INICIO

Sermones deL TIEMPO DURANTE EL AÑO

Pbro. Gustavo E. PODESTÁ


Adviento

2004. Ciclo C

27º Domingo durante el año
(GEP 03/10/04)

Lectura del santo Evangelio según san Lc 17, 5-10
Dijeron los apóstoles al Señor; «Auméntanos la fe» El Señor dijo: «Si tuvierais fe como un grano de mostaza, habríais dicho a este sicómoro: "Arráncate y plántate en el mar", y os habría obedecido» «¿Quién de vosotros tiene un siervo arando o pastoreando y, cuando regresa del campo, le dice: "Pasa al momento y ponte a la mesa?" ¿No le dirá más bien: "Prepárame algo para cenar, y cíñete para servirme hasta que haya comido y bebido, y después comerás y beberás tú?" ¿Acaso tiene que agradecer al siervo porque hizo lo que le fue mandado?
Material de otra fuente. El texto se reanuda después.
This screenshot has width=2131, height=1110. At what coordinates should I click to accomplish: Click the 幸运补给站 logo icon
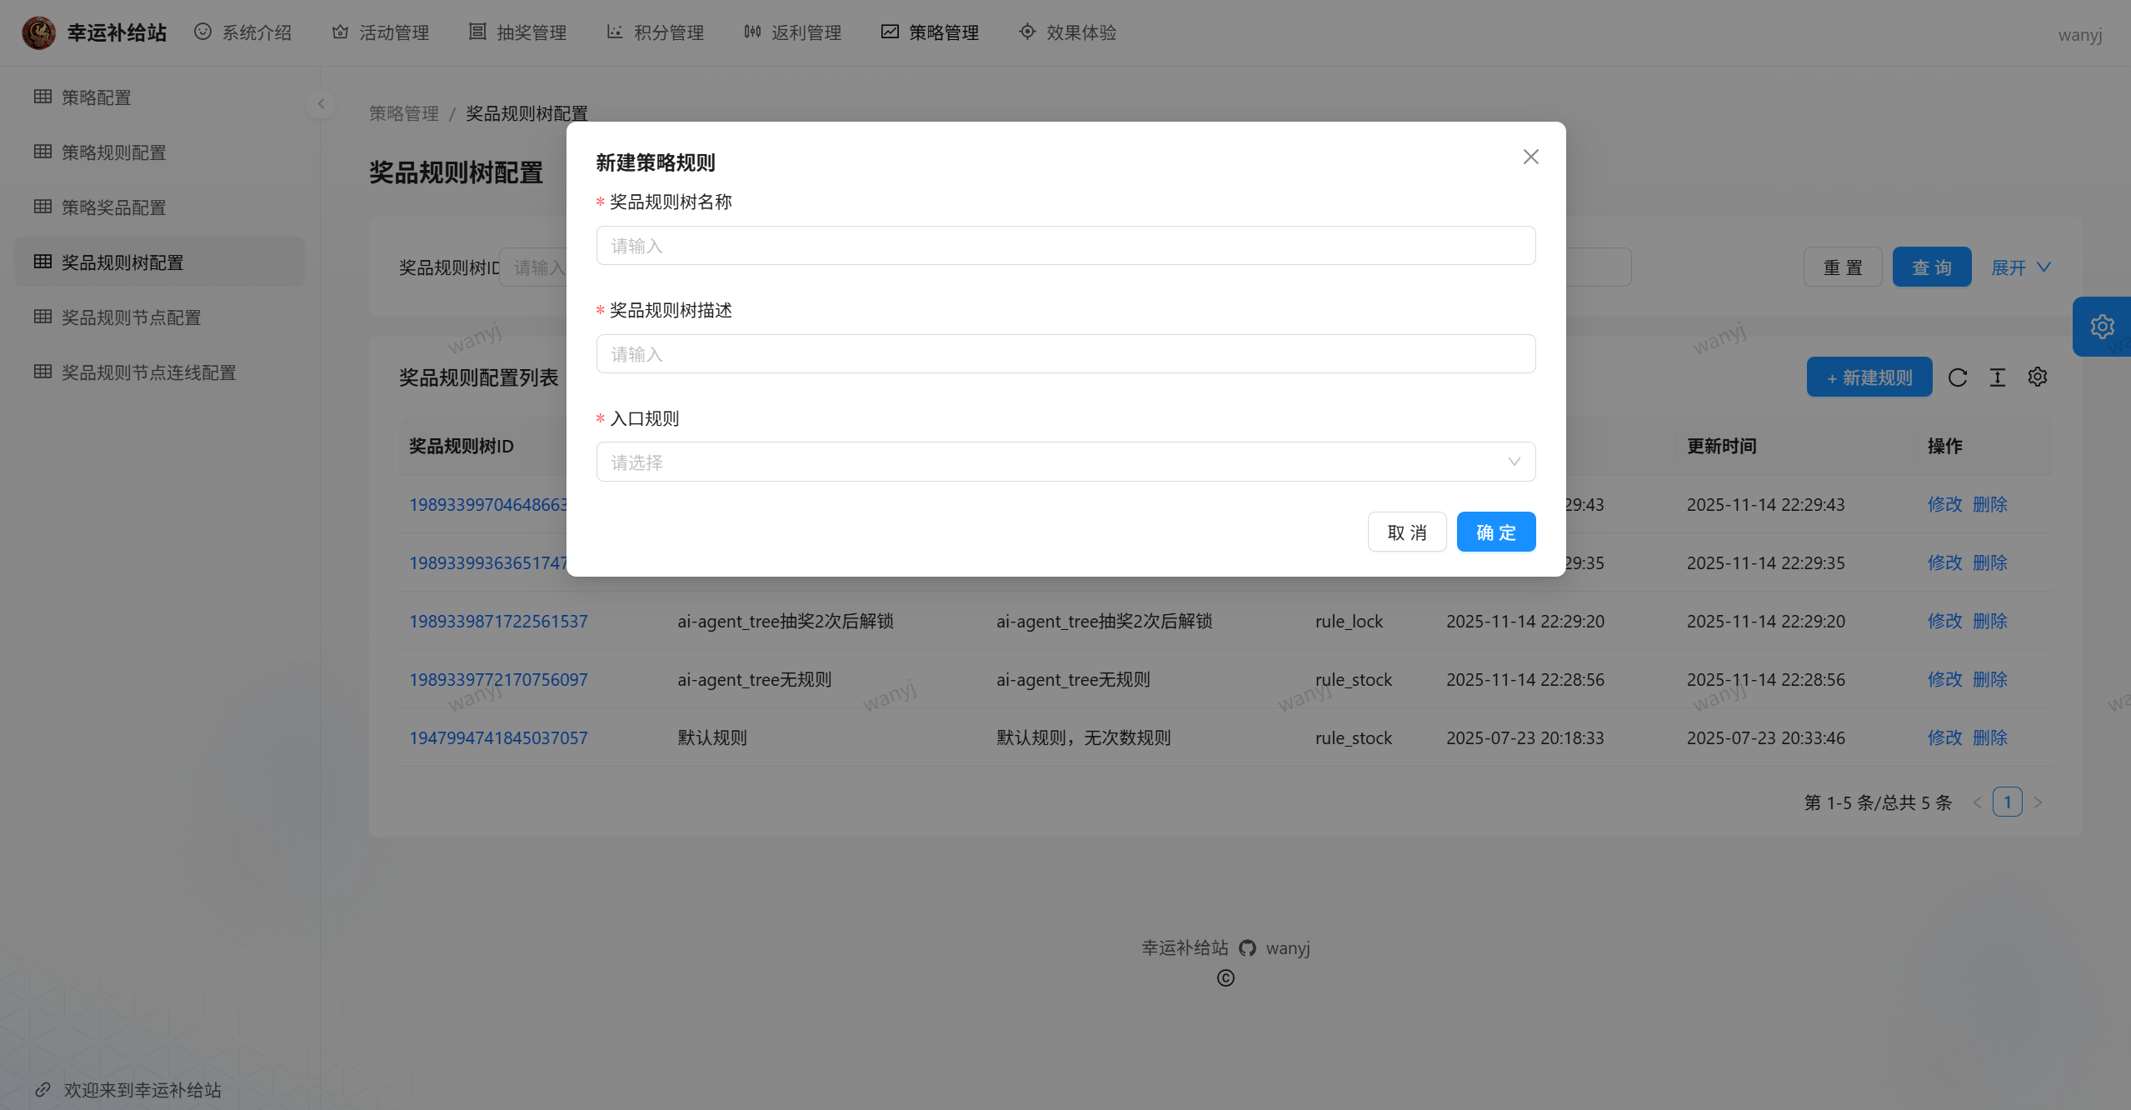pos(38,33)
De igual modo vosotros, cuando hayáis hecho todo lo que os fue mandado, decid: Somos siervos inútiles; hemos hecho lo que debíamos hacer»

Sermón

Nadie duda de que, literalmente, el poder de Dios, Señor de las leyes de la naturaleza, podría hacer una cosa tan imposible y, a la vez, algo ridícula como desarraigar una morera, árbol de tupidas y extensas raíces, y llevarla a una especie de flotación en el mar que le cambiara al mismo tiempo la fisiología para poder vivir del agua salobre. Pero es sabido, primero, que el Señor no es amigo de milagros inútiles ni de prodigios rimbombantes, sino de signos que sirvan para entender verdades de orden trascendente; segundo, que la misma textura hiperbólica de la frase apunta a un sentido más pleno. En general, mediante sus milagros, Jesús quiere hablarnos de ese poder que tiene Dios de llevar al hombre mucho más allá de sus posibilidades naturales, a la vida de la gracia, de lo sobrenatural, en última instancia de la Vida eterna. Vida eterna que está preanunciada, germinal, en este nuestro mundo mortal, a través de los saberes y actuares morales, santos, que parecen escapar a los talentos del hombre y que surgen, precisamente, de la gracia.
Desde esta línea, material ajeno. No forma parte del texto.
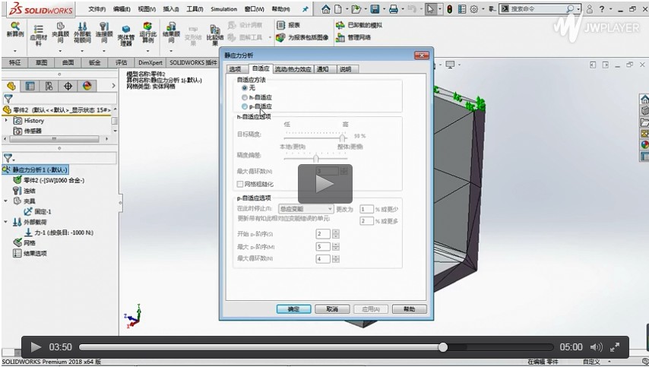This screenshot has height=367, width=649.
Task: Click the 确定 (OK) button
Action: point(293,309)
El texto de la morera que se transplanta no se puede entender fuera de su contexto. No suele ser buena técnica el tomar frases del evangelio aisladas y tratar de entenderlas sin las que la rodean. Técnica que usa a veces el periodismo para deformar el pensamiento de ciertas declaraciones, aún de obispos e, incluso, del Papa.
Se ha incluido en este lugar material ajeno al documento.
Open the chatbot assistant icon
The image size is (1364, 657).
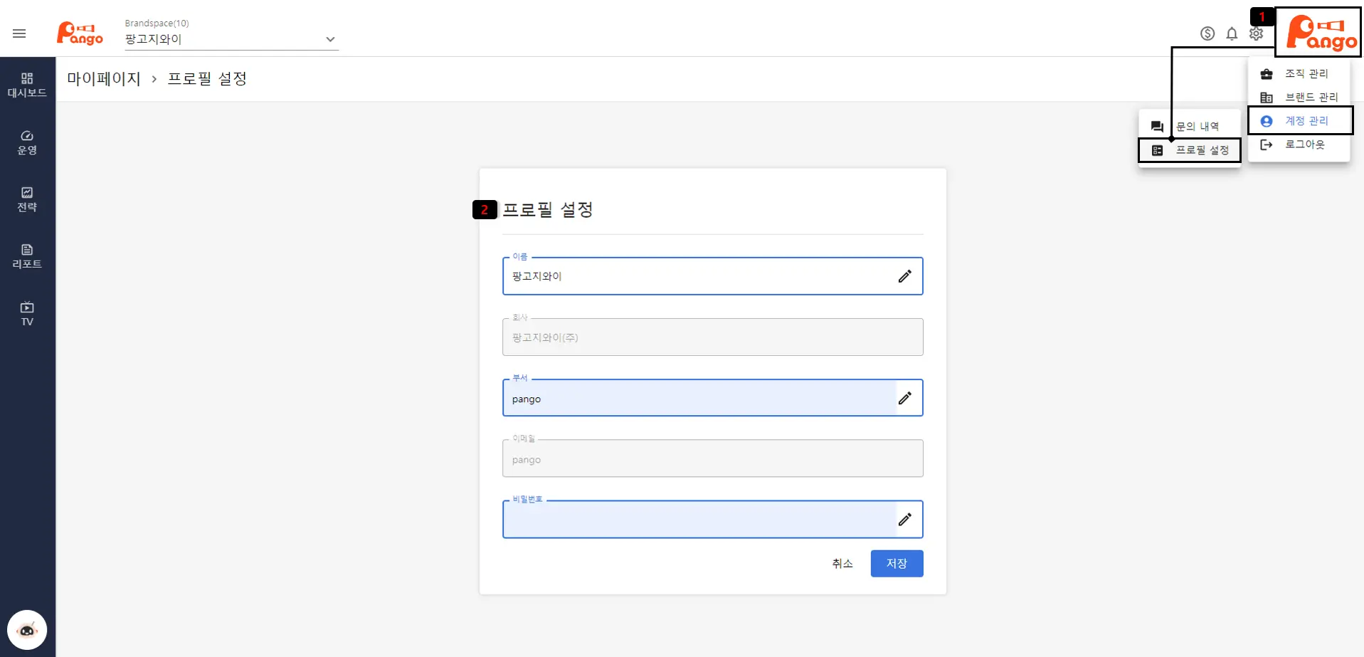[x=27, y=630]

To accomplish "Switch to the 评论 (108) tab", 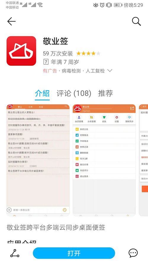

Si Vds. toman su Nuevo Testamento en casa y observan la frase inmediatamente anterior a la de lo leído en esta Misa, verán que Jesús está hablando de una de sus enseñanzas más asombrosas, casi tan impactante y contraria a nuestros instintos como la de 'amar a nuestro enemigo'. Jesús acaba de decir a sus discípulos: " Si tu hermano peca siete veces al día contra ti, y otras tantas vuelve a ti, diciendo; 'Me arrepiento'; perdónalo."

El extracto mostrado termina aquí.